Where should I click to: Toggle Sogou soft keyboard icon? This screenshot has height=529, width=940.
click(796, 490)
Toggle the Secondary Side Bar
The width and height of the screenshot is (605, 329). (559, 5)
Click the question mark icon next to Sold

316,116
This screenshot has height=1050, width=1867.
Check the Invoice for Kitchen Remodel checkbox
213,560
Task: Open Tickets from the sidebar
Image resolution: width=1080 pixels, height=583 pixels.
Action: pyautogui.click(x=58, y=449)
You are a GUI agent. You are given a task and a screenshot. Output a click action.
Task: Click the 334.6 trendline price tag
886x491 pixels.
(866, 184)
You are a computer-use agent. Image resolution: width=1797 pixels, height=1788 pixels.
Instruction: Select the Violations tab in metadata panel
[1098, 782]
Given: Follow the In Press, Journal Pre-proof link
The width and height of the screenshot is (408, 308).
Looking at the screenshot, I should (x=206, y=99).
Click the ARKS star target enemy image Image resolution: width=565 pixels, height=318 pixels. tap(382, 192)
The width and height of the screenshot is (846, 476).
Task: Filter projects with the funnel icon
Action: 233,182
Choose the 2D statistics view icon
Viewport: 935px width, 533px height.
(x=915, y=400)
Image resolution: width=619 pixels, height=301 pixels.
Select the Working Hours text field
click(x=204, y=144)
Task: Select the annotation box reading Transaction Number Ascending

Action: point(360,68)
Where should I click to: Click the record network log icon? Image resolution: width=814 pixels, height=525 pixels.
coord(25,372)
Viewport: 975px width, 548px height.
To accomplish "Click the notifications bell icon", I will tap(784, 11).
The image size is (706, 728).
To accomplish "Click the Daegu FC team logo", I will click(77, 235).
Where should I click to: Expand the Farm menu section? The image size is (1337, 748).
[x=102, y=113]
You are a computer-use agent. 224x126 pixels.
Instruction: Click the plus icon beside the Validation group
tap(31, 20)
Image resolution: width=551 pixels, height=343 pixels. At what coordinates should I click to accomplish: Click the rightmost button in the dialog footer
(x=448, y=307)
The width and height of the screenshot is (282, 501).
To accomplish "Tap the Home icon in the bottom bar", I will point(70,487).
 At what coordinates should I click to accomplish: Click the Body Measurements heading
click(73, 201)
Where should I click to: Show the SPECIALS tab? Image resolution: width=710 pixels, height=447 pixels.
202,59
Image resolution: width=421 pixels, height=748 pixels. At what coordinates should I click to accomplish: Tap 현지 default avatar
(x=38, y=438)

++++++++

WHAT IS EXPECTED:
The material must be reproduced word for word.

REPLY TO THE TASK:
Where should I click to: Toggle Sogou soft keyboard icon? This screenshot has height=529, width=940.
click(796, 490)
Toggle the Secondary Side Bar
The width and height of the screenshot is (605, 329). (559, 5)
Click the question mark icon next to Sold

316,116
This screenshot has height=1050, width=1867.
Check the Invoice for Kitchen Remodel checkbox
213,560
Task: Open Tickets from the sidebar
Image resolution: width=1080 pixels, height=583 pixels.
Action: pyautogui.click(x=58, y=449)
You are a GUI agent. You are given a task and a screenshot. Output a click action.
Task: Click the 334.6 trendline price tag
886x491 pixels.
(866, 184)
You are a computer-use agent. Image resolution: width=1797 pixels, height=1788 pixels.
Instruction: Select the Violations tab in metadata panel
[1098, 782]
Given: Follow the In Press, Journal Pre-proof link
The width and height of the screenshot is (408, 308).
Looking at the screenshot, I should (x=206, y=99).
Click the ARKS star target enemy image Image resolution: width=565 pixels, height=318 pixels. tap(382, 192)
The width and height of the screenshot is (846, 476).
Task: Filter projects with the funnel icon
Action: 233,182
Choose the 2D statistics view icon
Viewport: 935px width, 533px height.
(x=915, y=400)
Image resolution: width=619 pixels, height=301 pixels.
Select the Working Hours text field
click(x=204, y=144)
Task: Select the annotation box reading Transaction Number Ascending

Action: point(360,68)
Where should I click to: Click the record network log icon? Image resolution: width=814 pixels, height=525 pixels.
coord(25,372)
Viewport: 975px width, 548px height.
To accomplish "Click the notifications bell icon", I will tap(784, 11).
The image size is (706, 728).
To accomplish "Click the Daegu FC team logo", I will click(77, 235).
Where should I click to: Expand the Farm menu section? The image size is (1337, 748).
[x=102, y=113]
You are a computer-use agent. 224x126 pixels.
Instruction: Click the plus icon beside the Validation group
tap(31, 20)
Image resolution: width=551 pixels, height=343 pixels. At what coordinates should I click to accomplish: Click the rightmost button in the dialog footer
(x=448, y=307)
The width and height of the screenshot is (282, 501).
To accomplish "Tap the Home icon in the bottom bar", I will point(70,487).
 At what coordinates should I click to accomplish: Click the Body Measurements heading
click(73, 201)
Where should I click to: Show the SPECIALS tab? Image resolution: width=710 pixels, height=447 pixels.
202,59
Image resolution: width=421 pixels, height=748 pixels. At what coordinates should I click to accomplish: Tap 현지 default avatar
(x=38, y=438)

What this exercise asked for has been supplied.